Consider a server that processes 100 requests per second. At 50 RPS load, average queue length stays near zero, latency equals processing time. At 80 RPS, queue length averages 4 requests, latency doubles. At 95 RPS, queue length averages 19 requests, latency is 5x. At 99 RPS, queue length averages 99 requests, latency is 100x. This is queuing theory in action.
Little's Law
Little's Law is the fundamental equation connecting latency and throughput: L = λ × W where L is concurrent requests in the system, λ (lambda) is throughput (requests per second), and W is average latency (seconds).
If your API handles 500 RPS with 200ms average latency: L = 500 × 0.2 = 100. You need capacity for 100 concurrent requests. Double the throughput without reducing latency, you need 200 concurrent request capacity. This is why connection pools, thread counts, and memory scale with throughput × latency.
The Utilization Cliff
The relationship between utilization and latency is nonlinear. At low utilization, adding load barely affects latency. Past 70% utilization, latency climbs steeply. Past 90%, small load increases cause massive latency spikes.
This happens because queuing time follows wait_time = service_time / (1 - utilization).
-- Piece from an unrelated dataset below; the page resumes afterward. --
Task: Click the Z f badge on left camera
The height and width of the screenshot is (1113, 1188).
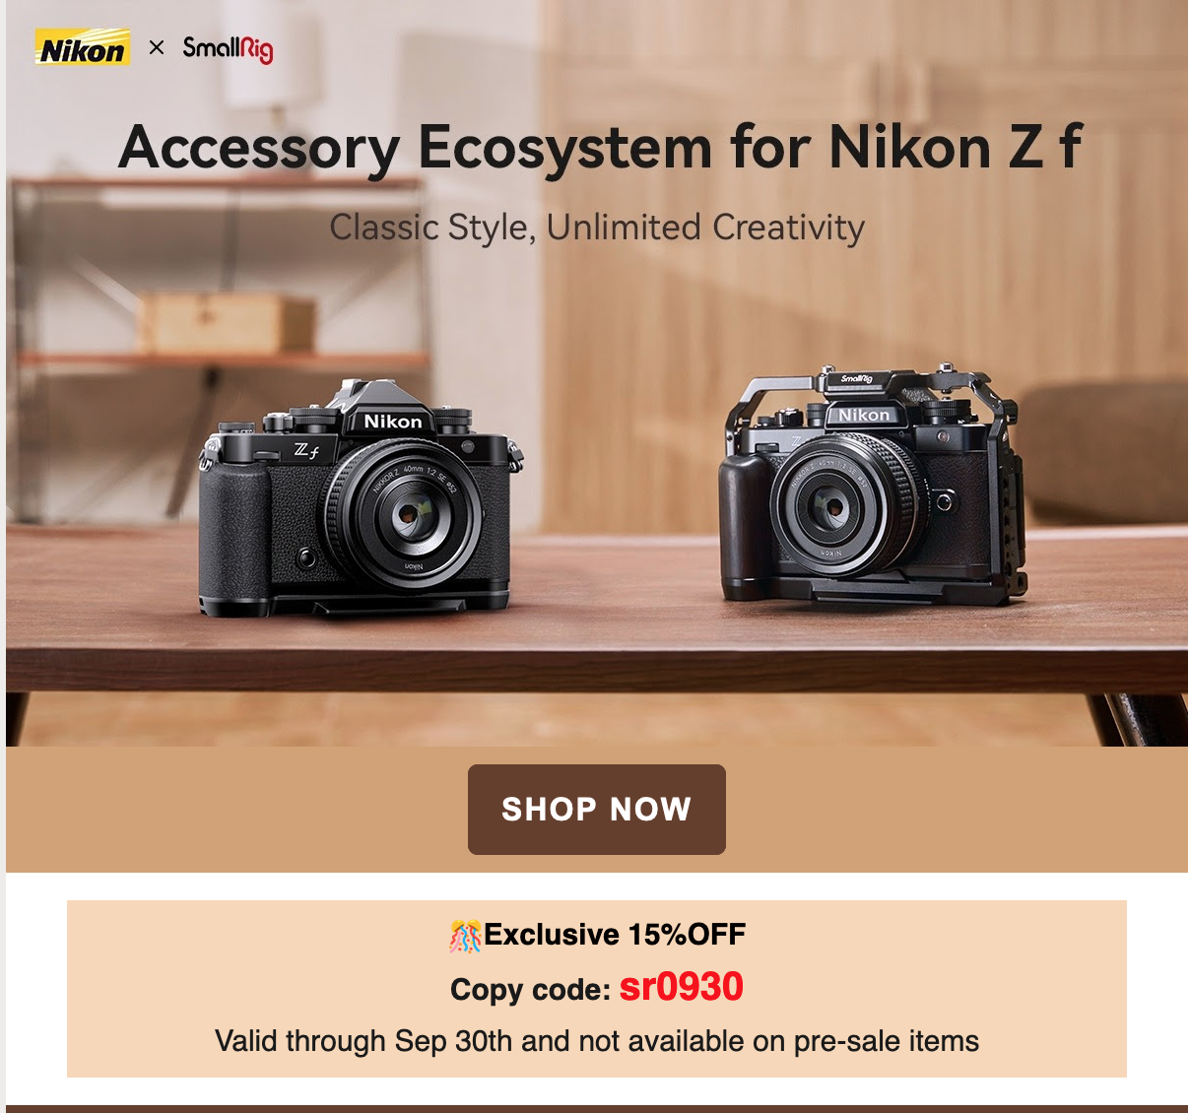Action: click(x=306, y=451)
At 50% utilization, wait equals service time. At 90%, wait is 9x service time. At 99%, wait is 99x service time. This cliff is why production systems target 60 to 70% capacity, not 90%.
Batching: Trading Latency for Throughput
Batching is the clearest example of the trade-off. Instead of processing requests one at a time, you wait to collect a batch. Individual request latency increases by the wait time, but throughput increases because per-request overhead is amortized.
A database insert with 5ms overhead per request handles 200 inserts/second. Batch 100 inserts together with 10ms total overhead, and you handle 9,900 inserts/second. Latency increases by the batch collection time (maybe 50ms), but throughput increases 50x.